**Texto de lectura**.

========================================

Temas: libertad religiosa (Iglesia-Estado).
Web oficial: http://www.vatican.va/roman_curia/secretariat_state/2013/documents/rc_seg-st_20130116_liberta-autonomia_sp.html
La doctrina de la Iglesia católica relativa a los aspectos de la libertad religiosa implicados en los dos casos mencionados más arriba puede ser presentada, en síntesis, como fundada en los cuatro principios siguientes: una) la distinción entre Iglesia y comunidad política; dos) la libertad respecto al Estado; tres) la libertad en el seno de la Iglesia; cuatro) el respeto del orden público justo.

========================================

**Datos proporcionados**.
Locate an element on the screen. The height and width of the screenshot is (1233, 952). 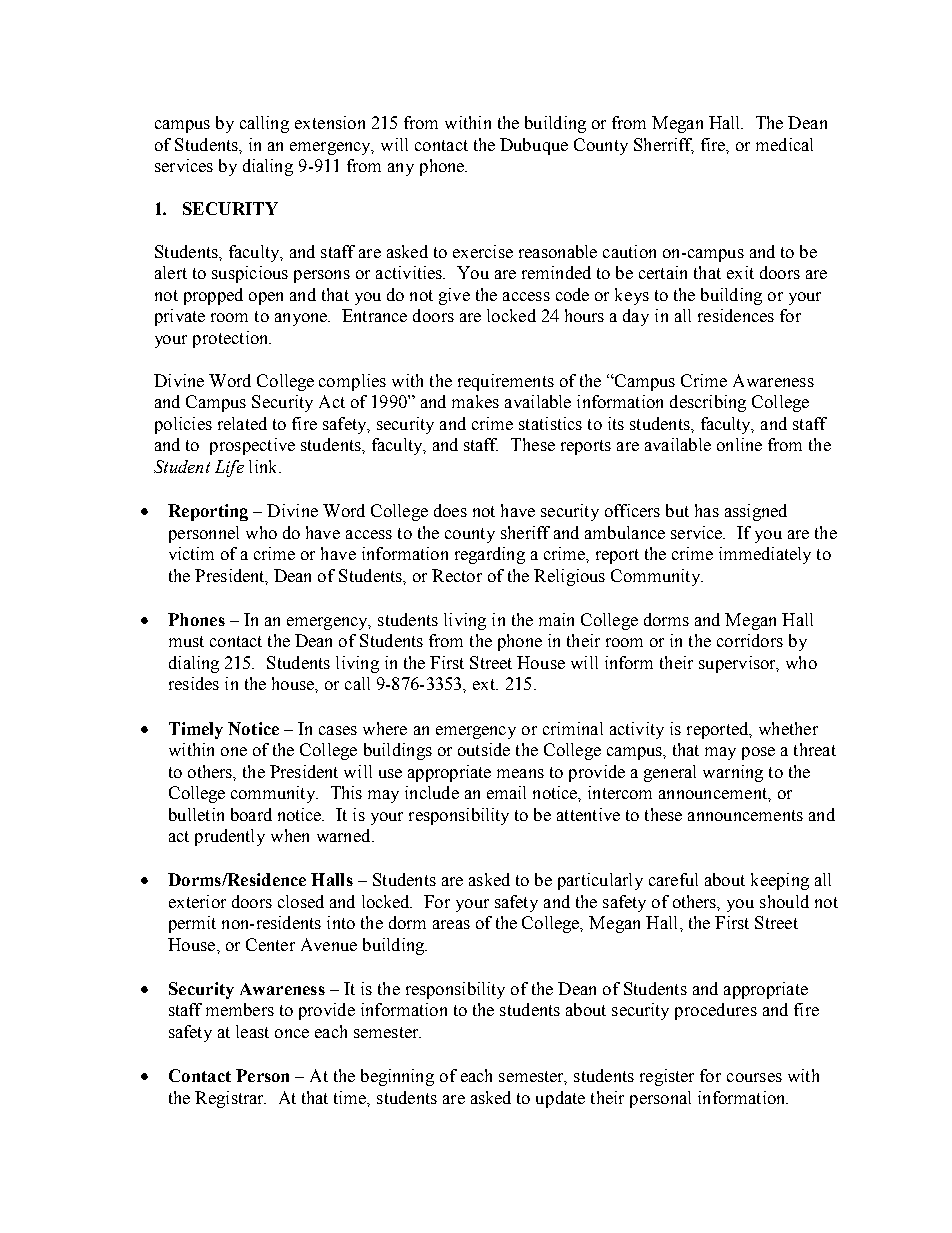
outside is located at coordinates (484, 749).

========================================

**Ejercicios propuestos**.
a - Repite sin cambios todo lo que va desde "Temas: libertad religiosa" hasta "orden público justo." en el texto sobre la libertad religiosa.
b - Contesta estas preguntas sobre el texto sobre la libertad religiosa:
(i) ¿Qué temas se indican al comienzo?
(ii) ¿En cuántos principios se funda la doctrina presentada?
(iii) ¿Cuál es el tercero de esos principios?
Este material procede de otra fuente.

**Respuestas**.
a -
Temas: libertad religiosa (Iglesia-Estado).
Web oficial: http://www.vatican.va/roman_curia/secretariat_state/2013/documents/rc_seg-st_20130116_liberta-autonomia_sp.html
La doctrina de la Iglesia católica relativa a los aspectos de la libertad religiosa implicados en los dos casos mencionados más arriba puede ser presentada, en síntesis, como fundada en los cuatro principios siguientes: una) la distinción entre Iglesia y comunidad política; dos) la libertad respecto al Estado; tres) la libertad en el seno de la Iglesia; cuatro) el respeto del orden público justo.

b -
(i) Libertad religiosa (Iglesia-Estado).
(ii) En cuatro principios.
(iii) La libertad en el seno de la Iglesia.